You know who I'm talking about. You probably watched their squiggly reaction lines during the debates more than the actual debates. Maybe you made exasperated noises at them during the panels afterward.

I speak, of course, of the fabled Undecided Voters.

I know one. I work for one at my campus job, actually. To protect the innocent, let's call him Joe the Plumber my Boss. Pretty average guy, as you might expect—has three kids in their teens and twenties, a wife, a house, a job in a managerial position. And, like everyone who hasn't been in a vegetative state for the past couple months, he is extremely worried about our crippled economy, as well as where it might be stumbling to. He holds a healthy American contempt for government, and this had led him to curse both our Republican president and Democratic congress for letting us fall into this hole.

After various conversations over the past weeks, I've discovered that Joe my Boss is every political junkie's nightmare in terms of a voter. Yes, he believes the election is important. However, he does not positively know many of the stands of either candidate. He does not think back more than a year or so to judge a party's competence (I'm wondering if I should bother to inform him that, historically, the economy has done much better under Democrats than Republicans). He does not care about the means the candidates lay out, only the ends they bring (Again, would making Joe sit down and read their policy positions do anything for him?). He sees personalities more than he sees records (Whole opinion on Palin: spunky go-getter. Whole opinion on Biden: pompous elitist).

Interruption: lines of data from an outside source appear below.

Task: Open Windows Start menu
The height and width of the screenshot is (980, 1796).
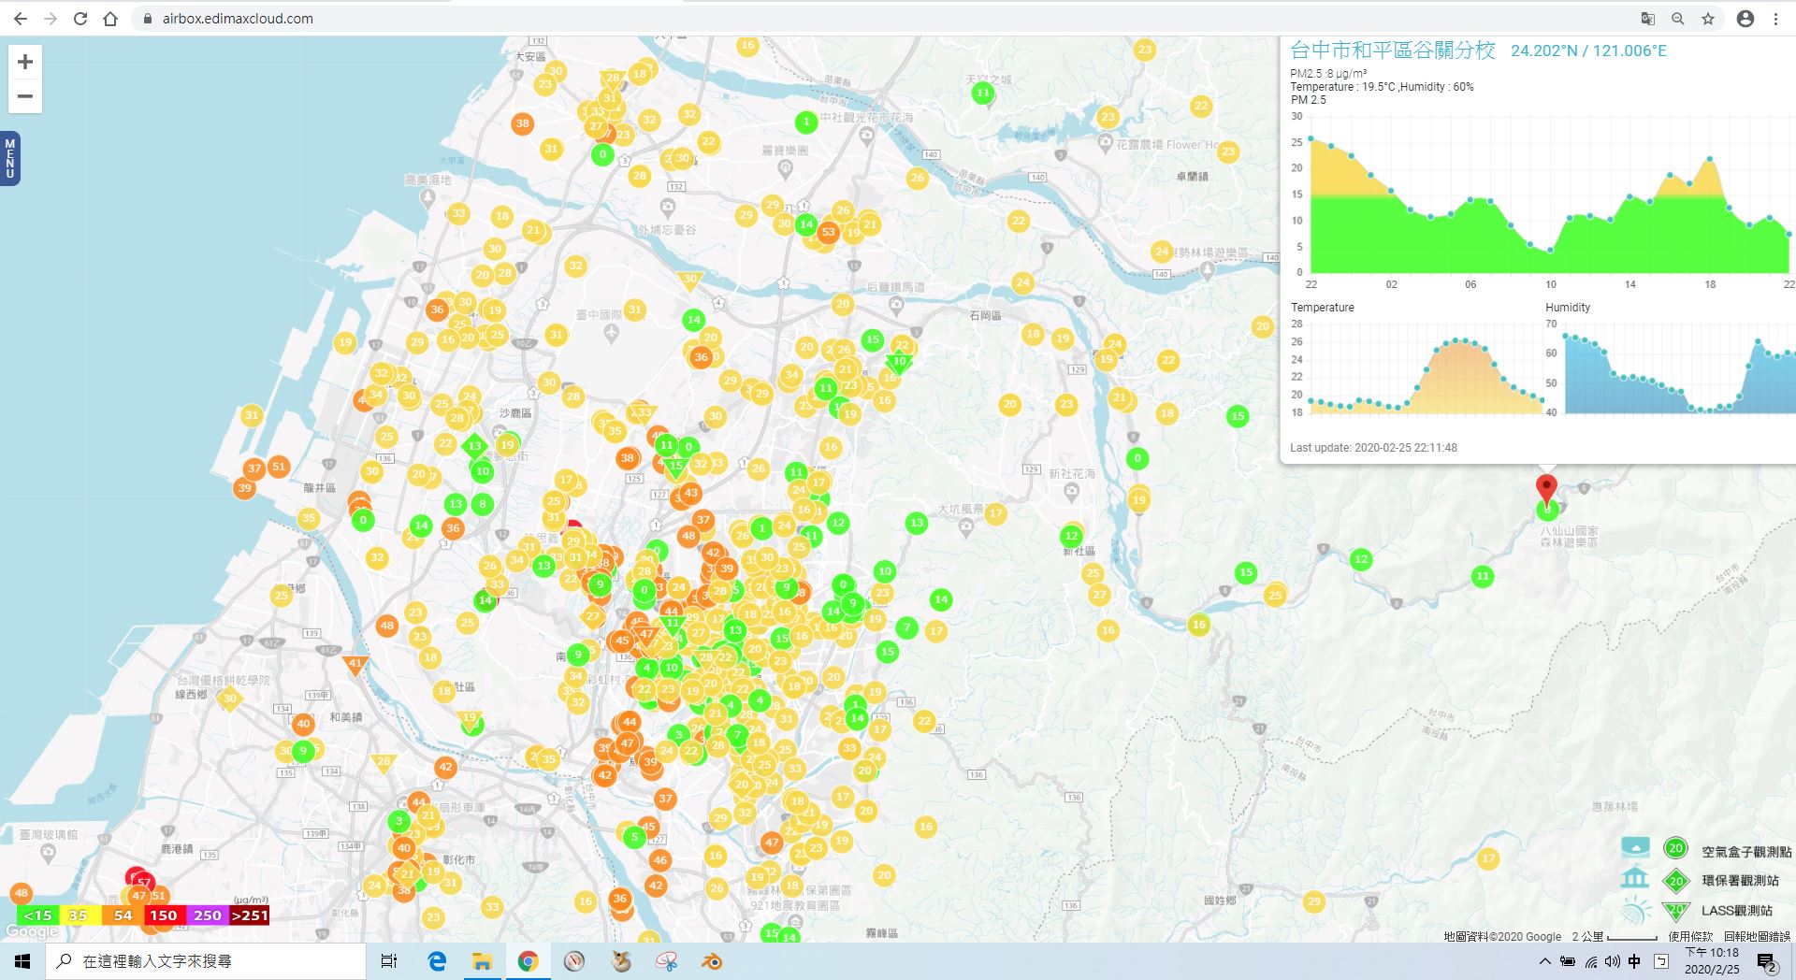Action: [22, 961]
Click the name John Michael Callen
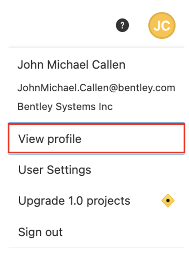 tap(72, 65)
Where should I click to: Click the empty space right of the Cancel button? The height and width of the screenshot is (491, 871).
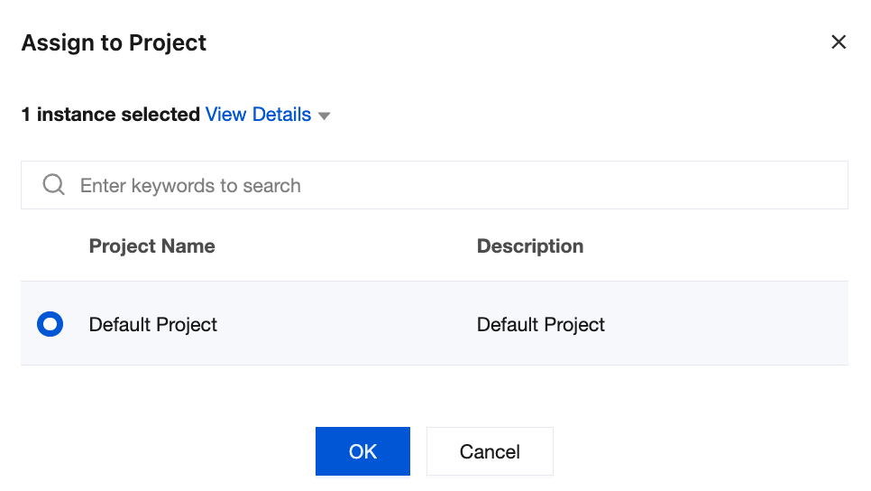tap(703, 451)
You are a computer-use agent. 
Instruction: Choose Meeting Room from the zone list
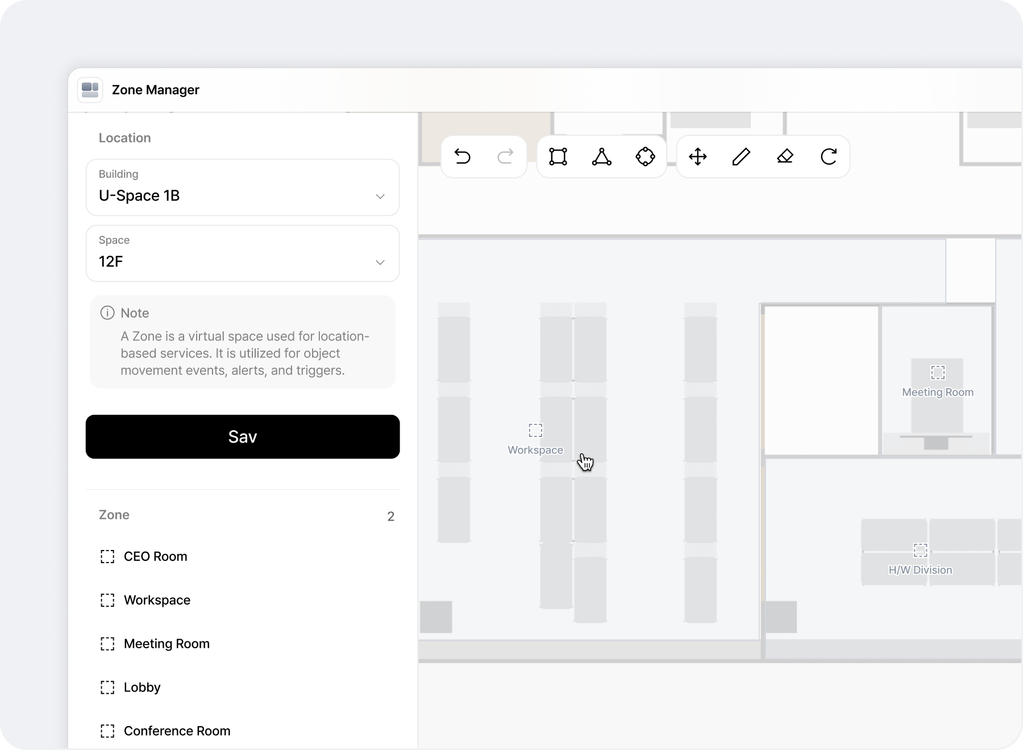pyautogui.click(x=166, y=644)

To top it off, he stated that, during a recent gubernatorial election, he changed his mind in the voting booth because of a "gut feeling." Basically, he vindicates every political scientist who ever threw up his hands in disgust at the unwashed, uninformed masses.

To quote Walter Lippmann, "My sympathies are with him [the voter], for I believe that he has been saddled with an impossible task and that he is asked to practice an unattainable ideal." No one, not even the most politically active, can be perfectly informed and have an informed opinion on every issue. This is a given. And yet, what does it say when a significant part of the population is scarily ignorant in the midst of the Information Age—the fact that they vote with their "gut"? The blame can be spread to various parties, from the media circus to the evasive politicians to the undecided voters themselves. Reversing this trend of uninformed voting would take a change in our fundamental culture; a change, unfortunately, I don't see coming any time soon.